**Page extract:**
Reasonable on paper. Each tool described a real capability. The schemas were valid. The descriptions read like decent docstrings. I was even proud of how cleanly the surface mapped onto the API.

The problem became obvious the first time I watched a real conversation. The user asked something agentic — "show me the top fintech startups this week, and tell me what makes them interesting." A single intent, a single ranked list. Claude did this:

Called `list_sectors` (probably to confirm "fintech" is a valid sector)
Called `list_startups` with a `sector` parameter (does not exist on `list_startups`, schema rejected it)
Retried with a different parameter shape
Eventually gave up and called `get_trending`
Made up a `top_n` parameter that does not exist either
Returned a "this is what is trending" answer that was actually four random startups from cache

Five tool calls for a single intent. Three of them with hallucinated parameters. Zero of them returned the data the user actually wanted.

**Tasks to perform:**
- 1) According to the extract, how many tool calls did Claude make for a single intent?
- 2) Rewrite the part of the extract that begins with "Retried with a" and ends with "user actually wanted.", changing "user" to "customer".

**Material provided:**
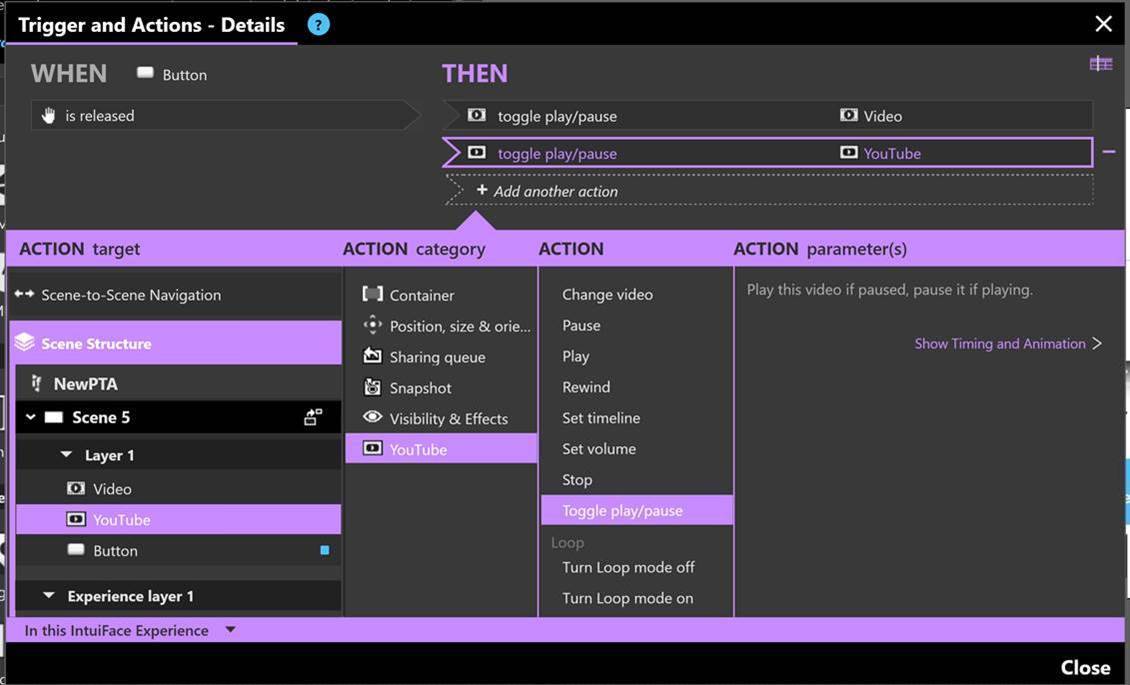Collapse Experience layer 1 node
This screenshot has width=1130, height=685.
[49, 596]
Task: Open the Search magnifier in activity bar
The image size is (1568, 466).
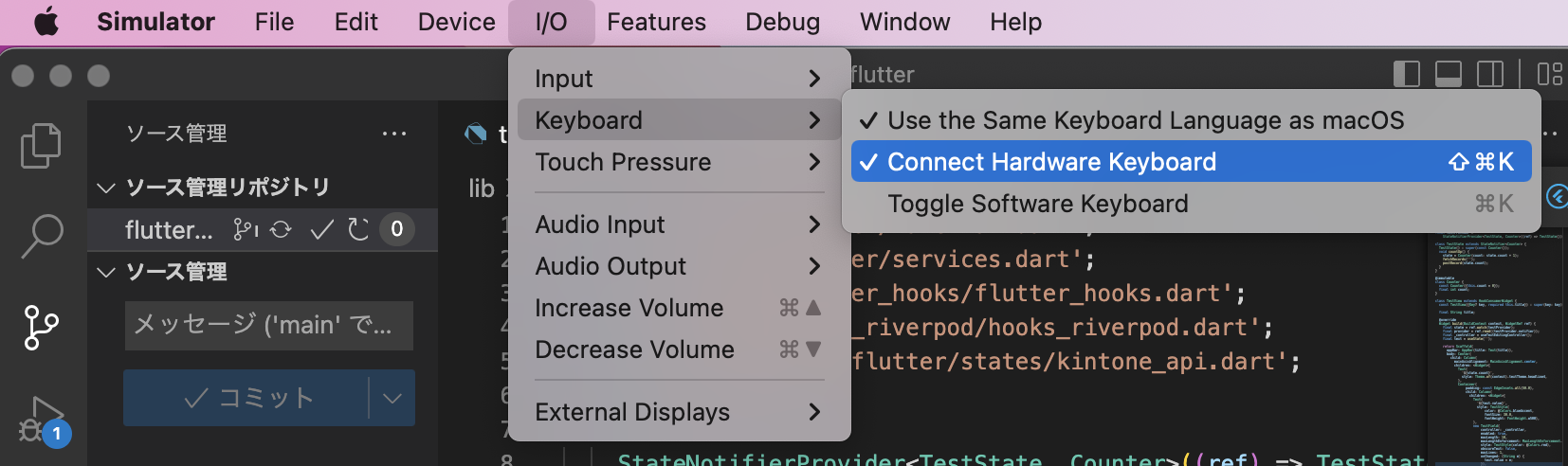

**Exercise solutions:**
- 1) Five.

- 2)
Retried with a different parameter shape
Eventually gave up and called `get_trending`
Made up a `top_n` parameter that does not exist either
Returned a "this is what is trending" answer that was actually four random startups from cache

Five tool calls for a single intent. Three of them with hallucinated parameters. Zero of them returned the data the customer actually wanted.